Task directions ->
Please write out the lines below as a numbered list, skipping any blank lines and leaving out the pictures.

· · · · · · ·

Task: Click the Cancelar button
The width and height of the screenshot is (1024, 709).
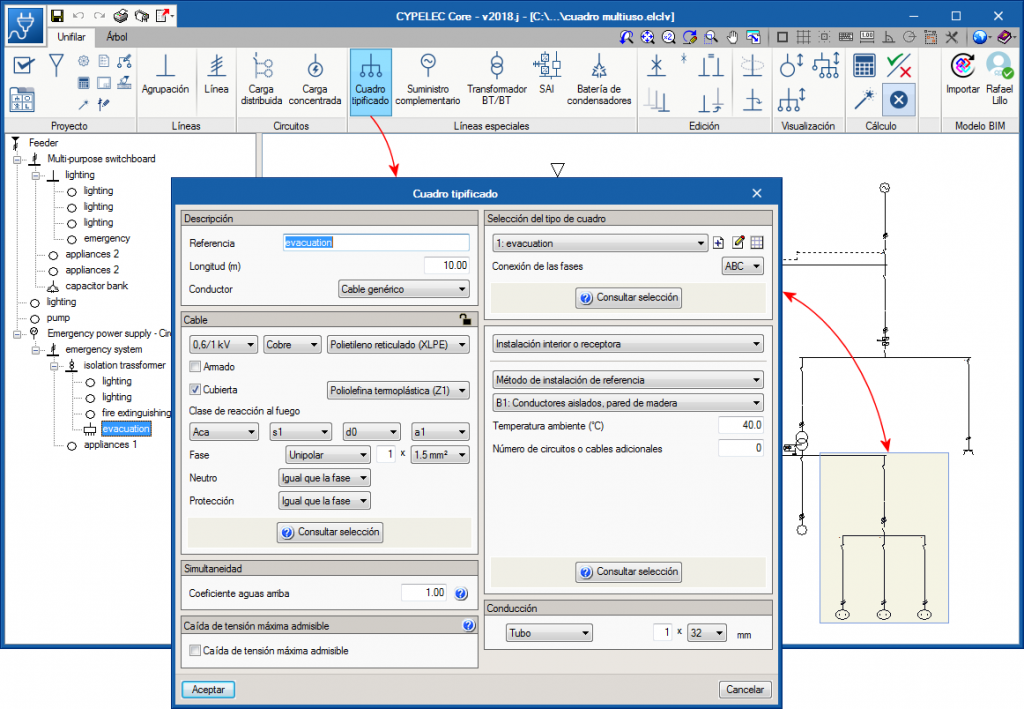Action: click(745, 689)
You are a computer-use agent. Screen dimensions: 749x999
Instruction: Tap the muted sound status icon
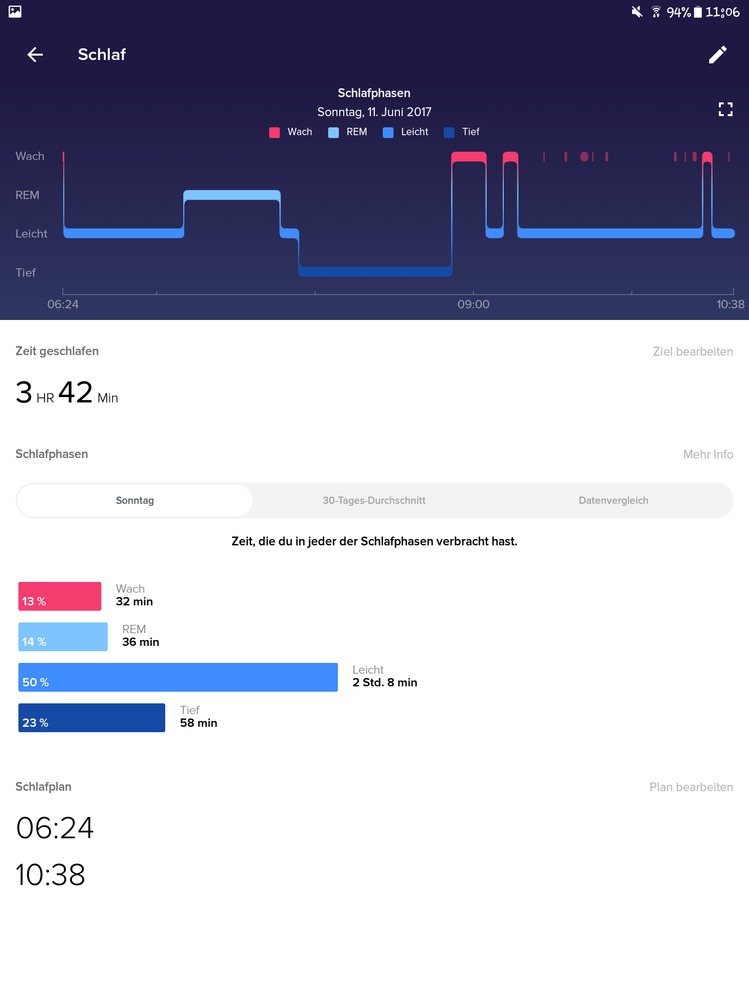637,12
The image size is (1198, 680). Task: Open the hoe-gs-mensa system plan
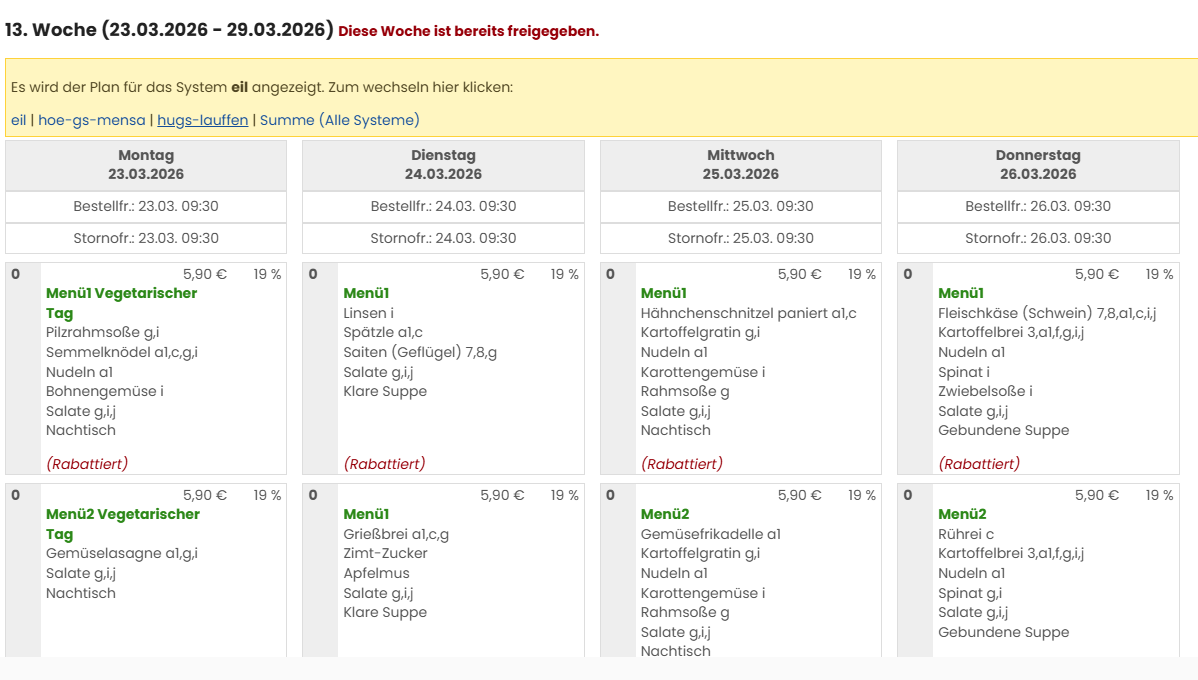click(x=91, y=120)
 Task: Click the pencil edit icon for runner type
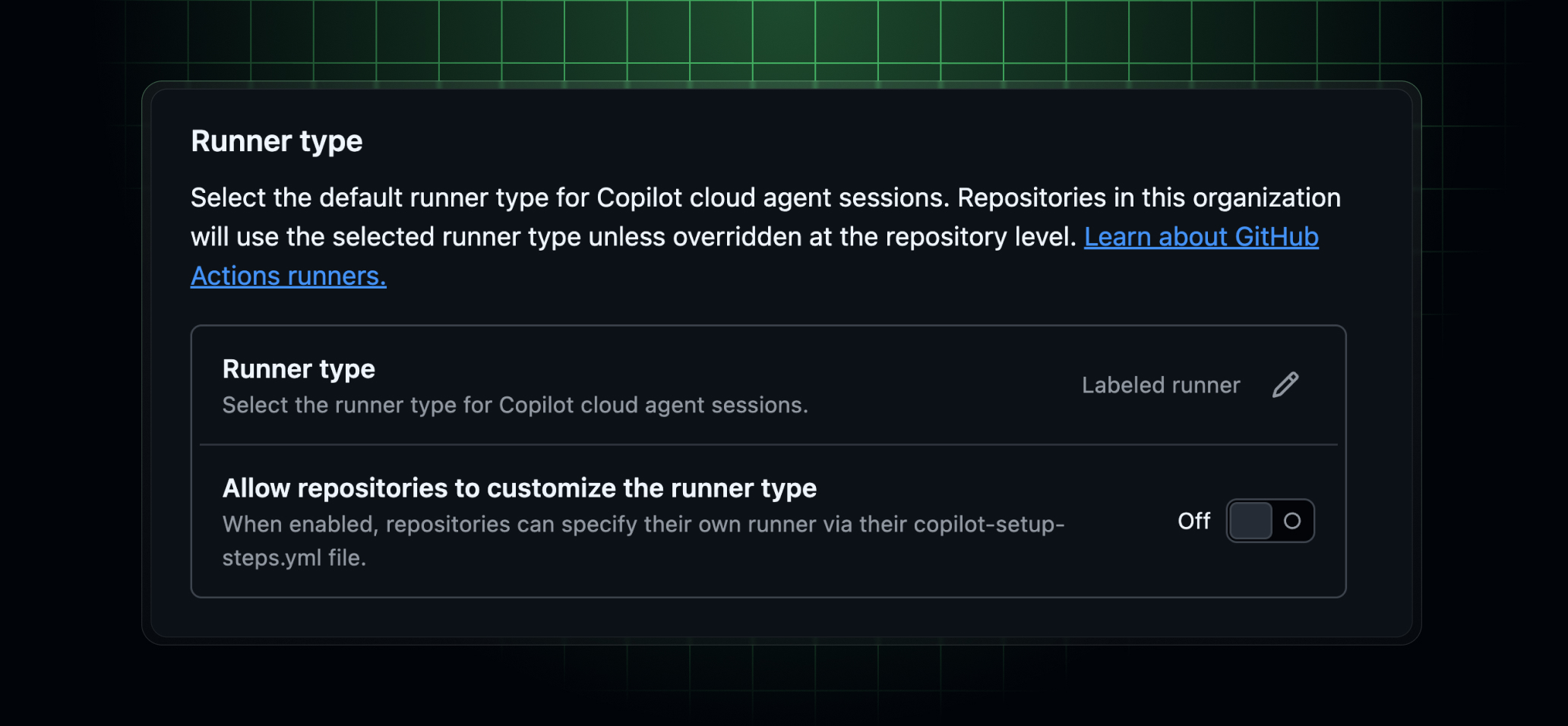click(x=1285, y=385)
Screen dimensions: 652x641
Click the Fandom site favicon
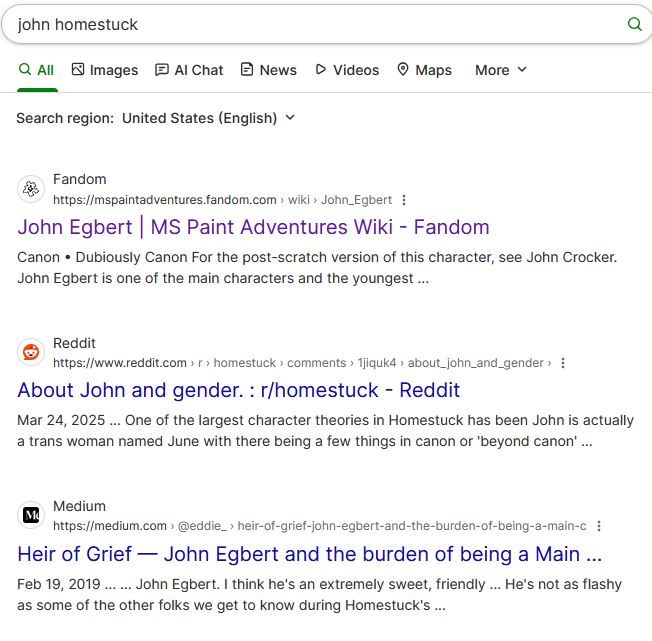coord(31,189)
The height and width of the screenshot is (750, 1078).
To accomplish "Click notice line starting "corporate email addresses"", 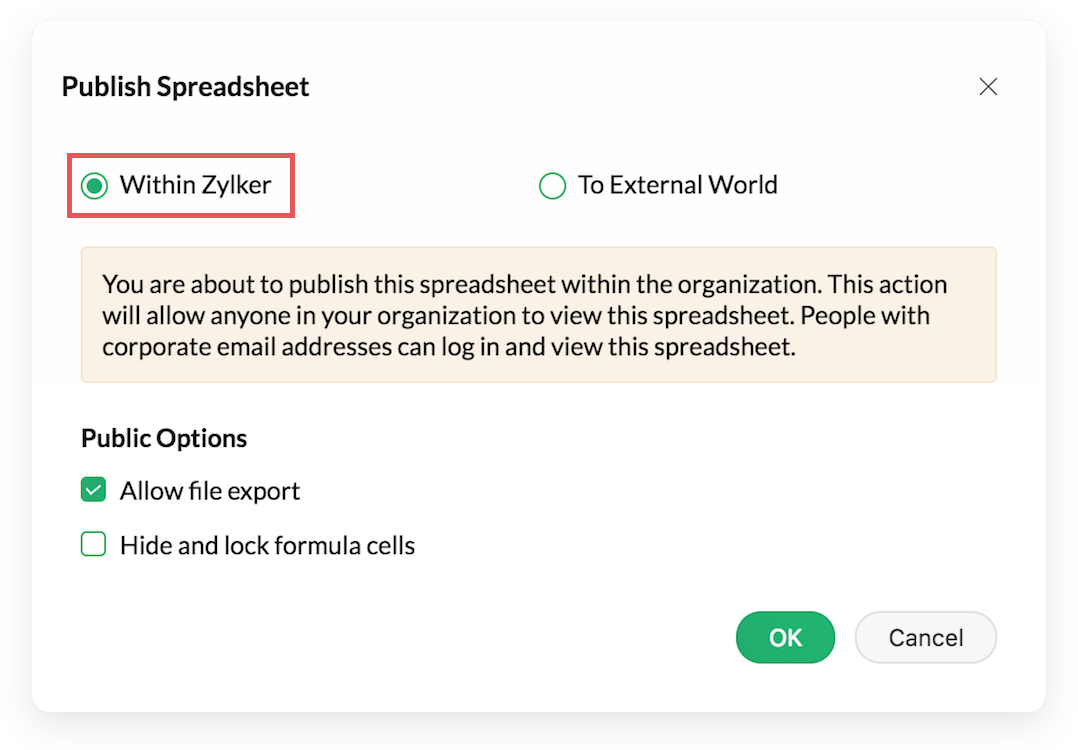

· · · · · · ·

Expected answer ->
1. Task: Click the Cancelar button
2. The width and height of the screenshot is (1024, 709).
3. Action: click(745, 689)
4. You are a computer-use agent. Screen dimensions: 749x999
5. Instruction: Tap the muted sound status icon
6. 637,12
7. The image size is (1198, 680). Task: Open the hoe-gs-mensa system plan
8. click(x=91, y=120)
9.  Task: Click the pencil edit icon for runner type
10. click(x=1285, y=385)
11. Screen dimensions: 652x641
12. Click the Fandom site favicon
13. coord(31,189)
14. The height and width of the screenshot is (750, 1078).
15. To accomplish "Click notice line starting "corporate email addresses"", 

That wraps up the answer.